** Objective **
Which lines of the listing below contain the string "Toggle"? Pull out each one in full, counting only matches with the same capitalization.

★ ★ ★

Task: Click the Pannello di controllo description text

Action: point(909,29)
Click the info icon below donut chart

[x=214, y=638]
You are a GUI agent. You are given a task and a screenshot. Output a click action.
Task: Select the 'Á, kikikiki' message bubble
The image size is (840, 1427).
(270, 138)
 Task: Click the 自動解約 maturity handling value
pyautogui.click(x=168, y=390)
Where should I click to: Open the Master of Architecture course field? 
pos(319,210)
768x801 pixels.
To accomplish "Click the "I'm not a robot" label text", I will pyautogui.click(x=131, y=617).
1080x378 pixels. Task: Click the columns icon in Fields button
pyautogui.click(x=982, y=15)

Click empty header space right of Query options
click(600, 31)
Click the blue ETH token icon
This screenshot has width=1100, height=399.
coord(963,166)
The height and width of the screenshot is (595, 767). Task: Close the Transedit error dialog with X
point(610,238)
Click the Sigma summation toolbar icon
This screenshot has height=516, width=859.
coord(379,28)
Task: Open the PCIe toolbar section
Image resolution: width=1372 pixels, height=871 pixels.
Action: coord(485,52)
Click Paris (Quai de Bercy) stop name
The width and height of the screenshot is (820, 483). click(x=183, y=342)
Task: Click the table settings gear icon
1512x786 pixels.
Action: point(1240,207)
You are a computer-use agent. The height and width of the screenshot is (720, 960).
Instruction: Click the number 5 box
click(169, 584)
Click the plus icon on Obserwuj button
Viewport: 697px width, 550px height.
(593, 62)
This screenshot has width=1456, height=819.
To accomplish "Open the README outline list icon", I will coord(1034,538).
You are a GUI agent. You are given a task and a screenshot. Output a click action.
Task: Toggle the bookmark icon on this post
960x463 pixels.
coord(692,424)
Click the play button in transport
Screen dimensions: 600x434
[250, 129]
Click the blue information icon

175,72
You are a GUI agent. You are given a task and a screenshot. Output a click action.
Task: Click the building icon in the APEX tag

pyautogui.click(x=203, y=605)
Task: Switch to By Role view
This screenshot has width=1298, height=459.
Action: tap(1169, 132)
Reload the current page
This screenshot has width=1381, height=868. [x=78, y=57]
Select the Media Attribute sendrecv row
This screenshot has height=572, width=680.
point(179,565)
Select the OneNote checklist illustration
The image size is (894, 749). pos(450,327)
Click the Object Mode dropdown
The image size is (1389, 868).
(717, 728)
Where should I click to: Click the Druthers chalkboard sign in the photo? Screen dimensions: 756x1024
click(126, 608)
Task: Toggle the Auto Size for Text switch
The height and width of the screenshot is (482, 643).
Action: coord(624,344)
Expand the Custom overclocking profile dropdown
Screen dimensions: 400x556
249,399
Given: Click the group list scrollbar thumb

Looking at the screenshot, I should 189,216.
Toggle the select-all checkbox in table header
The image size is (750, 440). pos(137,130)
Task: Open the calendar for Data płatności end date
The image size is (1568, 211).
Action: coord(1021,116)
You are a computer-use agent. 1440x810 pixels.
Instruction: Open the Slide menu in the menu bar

★ ★ ★

** Correct result **
Task: Toggle the bookmark icon on this post
Task: Toggle the Auto Size for Text switch
Toggle the select-all checkbox in table header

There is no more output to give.